WHAT YOU ARE ASKED TO DO. Below are some entries. Copy each line that holds the string "agent".

INPUT DATA.
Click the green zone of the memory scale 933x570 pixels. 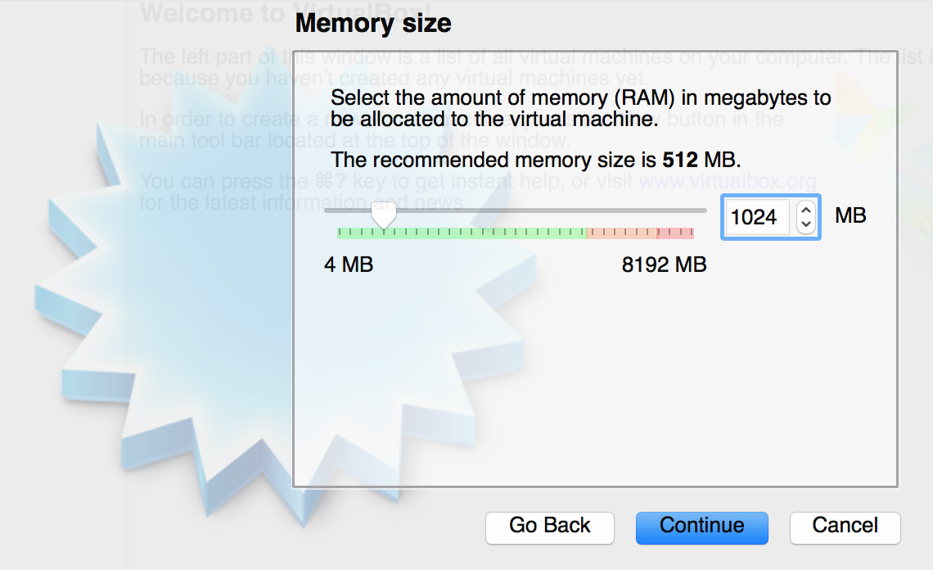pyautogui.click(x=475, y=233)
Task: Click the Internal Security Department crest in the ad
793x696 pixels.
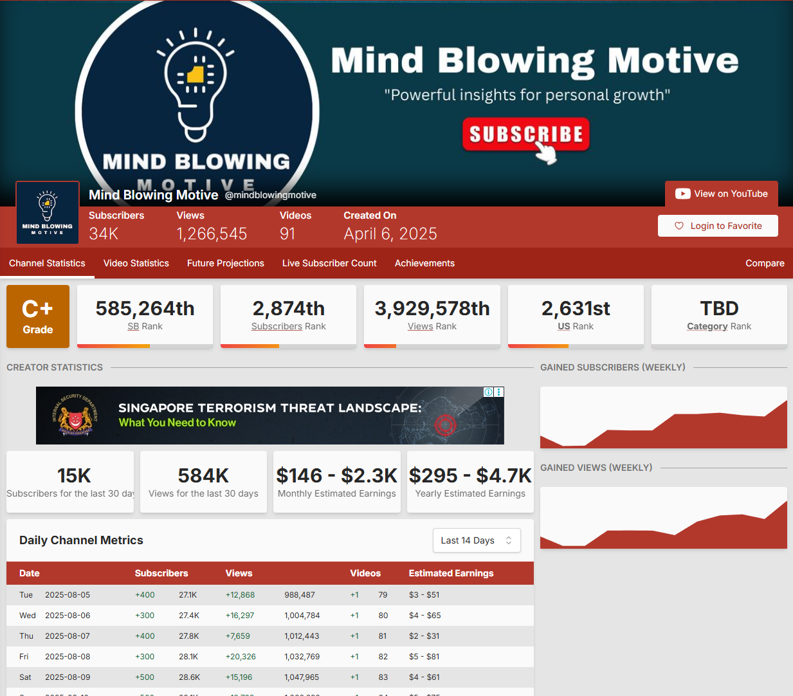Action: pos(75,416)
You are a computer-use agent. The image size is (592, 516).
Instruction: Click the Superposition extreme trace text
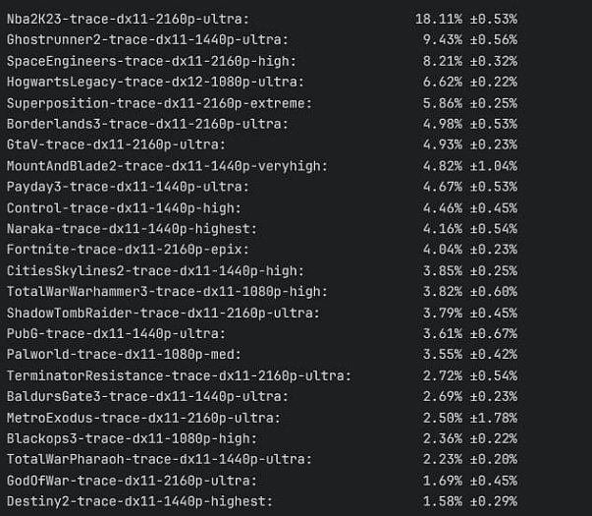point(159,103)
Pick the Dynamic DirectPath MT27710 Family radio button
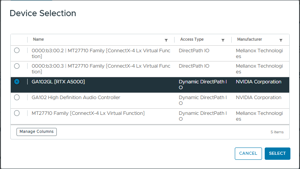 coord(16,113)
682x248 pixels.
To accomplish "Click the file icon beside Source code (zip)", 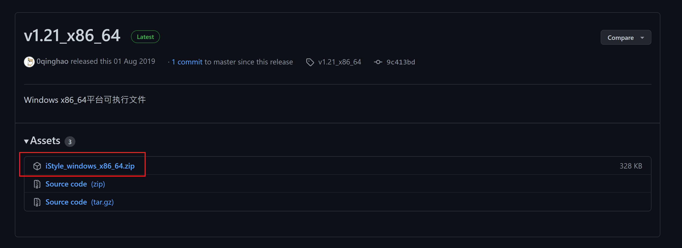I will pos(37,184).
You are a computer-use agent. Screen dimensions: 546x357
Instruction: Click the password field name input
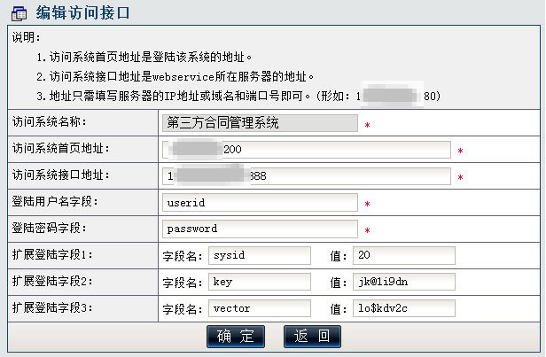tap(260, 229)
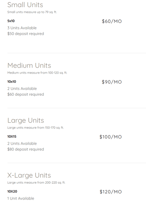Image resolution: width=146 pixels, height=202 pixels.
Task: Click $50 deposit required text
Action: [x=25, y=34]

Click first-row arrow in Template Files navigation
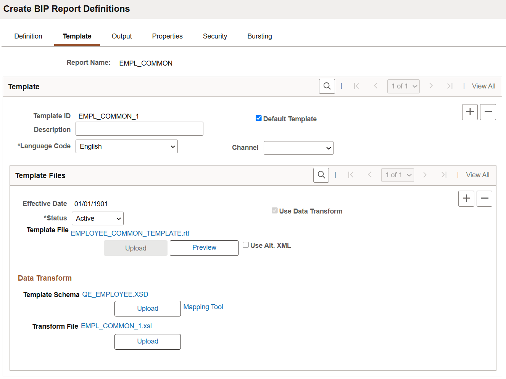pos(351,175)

TASK RESULT.
You are a computer-use agent. The image size is (592, 516).
You are a computer-use agent. Screen dimensions: 546x357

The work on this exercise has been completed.